Lee - Keokuk not in Keokuk County; Franklin not in Franklin County

Linn - Cedar Rapids not in Cedar County; Marion not in Marion County

Louisa - Wapello not in Wapello County.

Lucas - city of Lucas is in Lucas County.

Lyon - Borderline. Unincorporated Lyons is in Clinton County.

Madison - Fort Madison is in Lee County

Mahaska - Fremont not in Fremont County

Marion - city of Marion is in Linn County; Melcher-Dallas not in Dallas County.

Marshall - Marshalltown is in Marshall County.

Mills - Borderline. Lake Mills is in Winnebago County.

Mitchell - Borderline. Mitchell is in Mitchell County but Mitchellville is in Jasper County. I'm inclined to give them a break here, especially since they are key to the RAGBRAI route.

Monona - city of Monona in Clayton County.

Monroe - city of Monroe in Jasper County.

Montgomery- Borderline.

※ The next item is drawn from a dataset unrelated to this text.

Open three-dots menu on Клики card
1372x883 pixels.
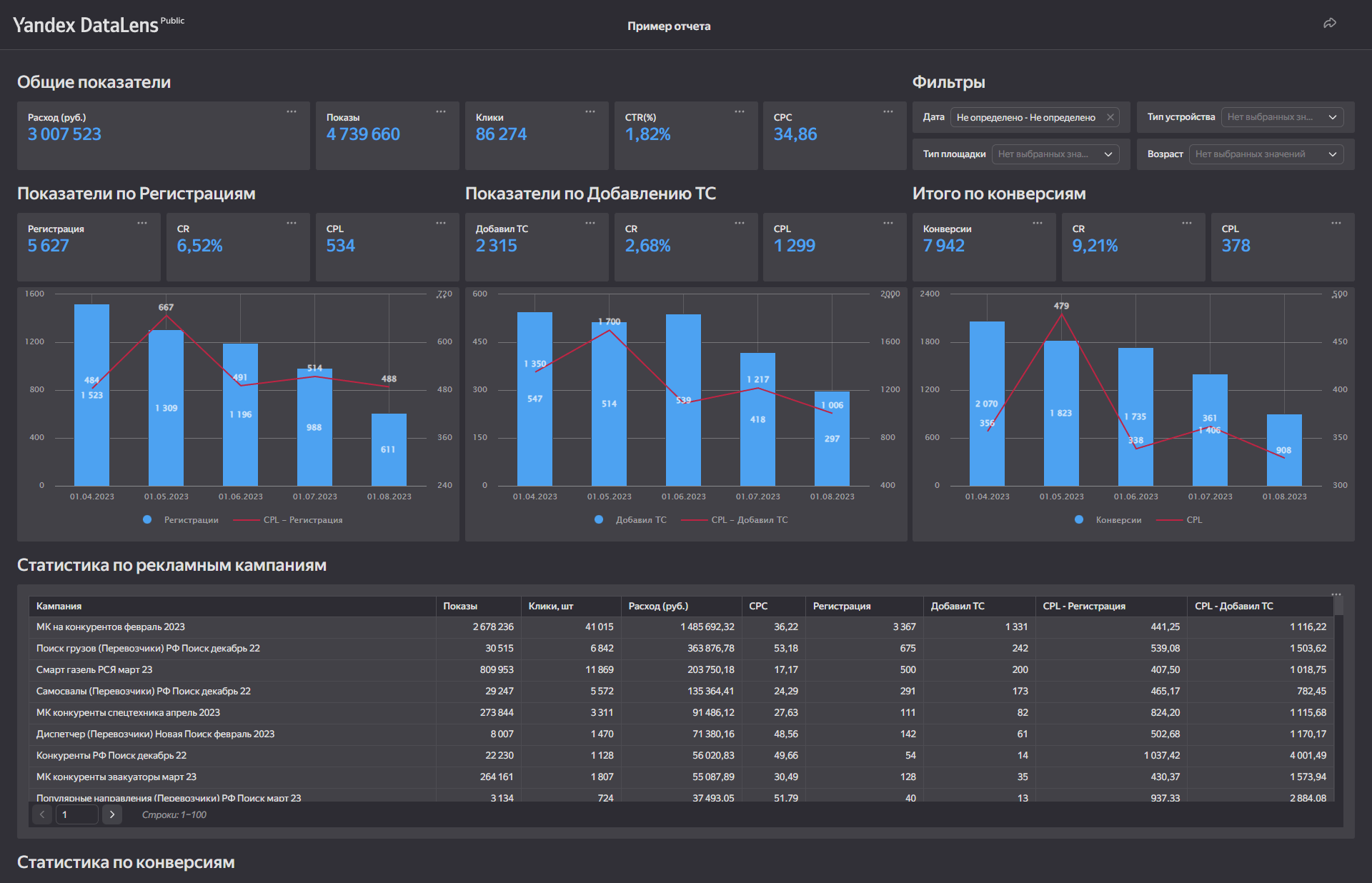[590, 111]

Unincorporated Montgomery is in Dickinson County.

Muscatine - Muscatine is in Muscatine County

O'Brien - no city with this name

Osceola - city of Osceola is in Clarke County

Page - no city with this name

Palo Alto - Emmetsburg not in Emmet County.

Plymouth - city of Plymouth is in Cerro Gordo County.

Pocahontas - Pocahontas is in Pocahontas County.

Polk - Des Moines not in Des Moines County

Pottawattamie - Hancock not in Hancock County

Poweshiek - no city with this name.

Ringgold - Benton not in Benton County

Sac - Sac City is in Sac County

Scott - The biggest county with no mismatch. Iowa has no city named Scott or any variation of Scott or Scot, they don't have so much as a township sharing a name with another county, and I'm not penalizing them for unincorporated Scotch Grove in Jones County.

Shelby - City of Shelby is in both Shelby and Pottawattamie Counties. Unincorporated Jacksonville not in Jackson County.

Sioux - Sioux City is in Woodbury County, though Sioux Center IS in Sioux County.

Story - Story City is in Story County.

Tama - Tama is in Tama County

Taylor- no city with this name

Union - city of Union is in Hardin County.

Van Buren - no city with this name

Wapello - city of Wapello is in Louisa County.

Warren - no city with this name

Washington - city of "Warshington" is in Washington County

Wayne - no city with this name

Webster - Webster City is in Hamilton County

Winnebago - Borderline. Lake Mills not in Mills County.

Winneshiek - no city with this name (Ignoring Jackson Junction.)

Woodbury - Sioux City not in Sioux County

Worth- no city with this name

Wright - Borderline. Unincorporated town of Wright in Mahaska County.